In light of last year's record 17.5 million light-vehicle sales in the U.S., it's distressing to see how many brands' dealer council leaders are concerned about their dealers' weak profitability. In interview after interview, which will be published in the NADA Daily during the National Automobile Dealers Association convention Jan. 27-29, the council chiefs bemoan profitability levels that fell in 2016 or that haven't recovered from recent declines.
New-vehicle margins have been under pressure for years from Internet-fueled price transparency. In addition, some dealers last year slashed prices on bulging inventories of sedans in response to consumers' rush to crossovers and SUVs.
Too many of those dealer council leaders, however, seem to want the automakers to do something about it. That's not the way this industry works.
Dealers are a resilient bunch. This is their problem, and they can solve it -- without inviting automakers to get more involved in the retail business. To be blunt, automakers don't do retailing well, and dealers shouldn't encourage them to try.
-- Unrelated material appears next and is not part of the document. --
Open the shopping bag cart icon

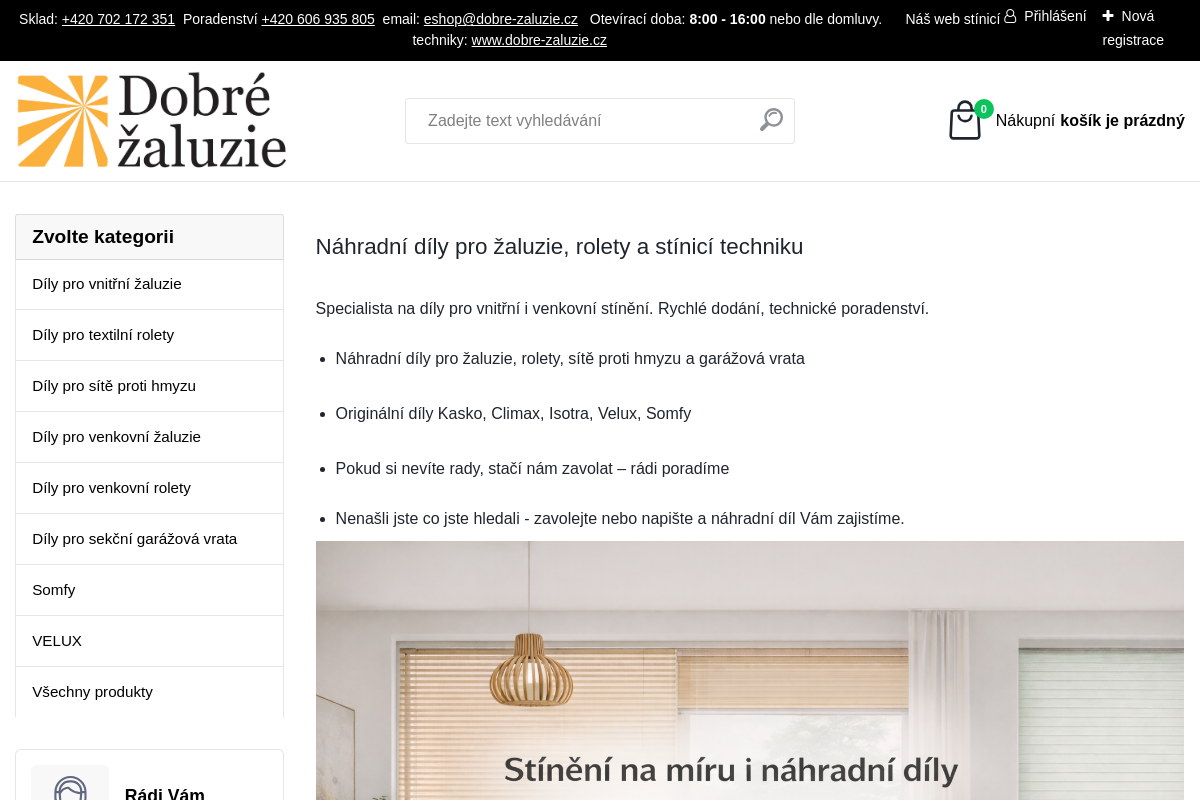tap(963, 120)
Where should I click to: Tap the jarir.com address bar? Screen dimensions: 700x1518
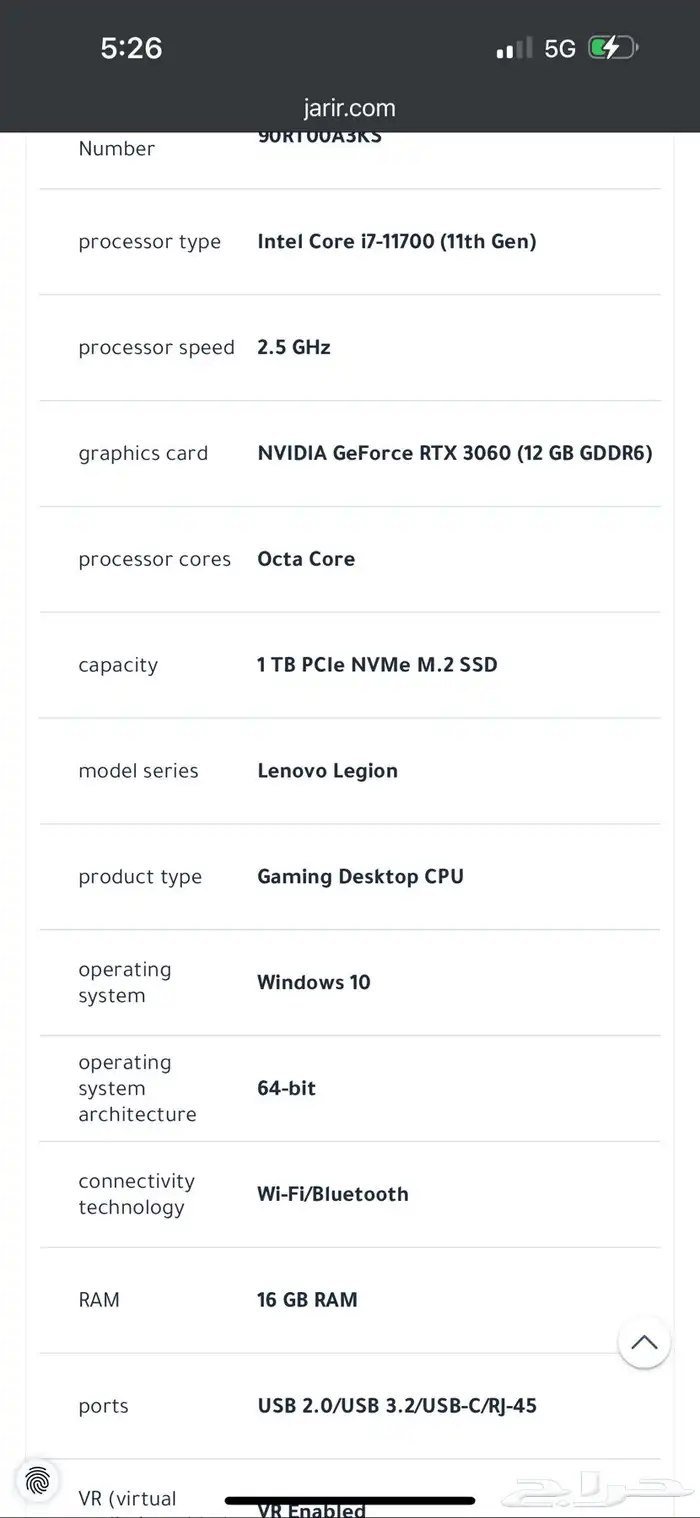[349, 108]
Dealers need to remember some of the hard-earned lessons of the past eight years. The surge in U.S. sales from the low point of 10.4 million in 2009 has allowed too many to lose sight of the disciplines and practices that allowed them to survive the Great Recession.
Watch inventory closely, and don't let it balloon. Demand more accountability from your marketing partners. Push back if the factory sets unrealistic sales goals or demands that you build a Taj Mahal store.
Lavish attention on your service and parts and used-vehicle business. Be wise about which incentive programs you chase, especially the tempting stair-step ones that can help some months but hurt other months.
Hire smart and do all you can to retain your best people. High staff turnover carries many costs -- some obvious, some hidden.
Above all, get involved again. Some dealers have let their operations run on autopilot the past three years. It's time to get back in the saddle.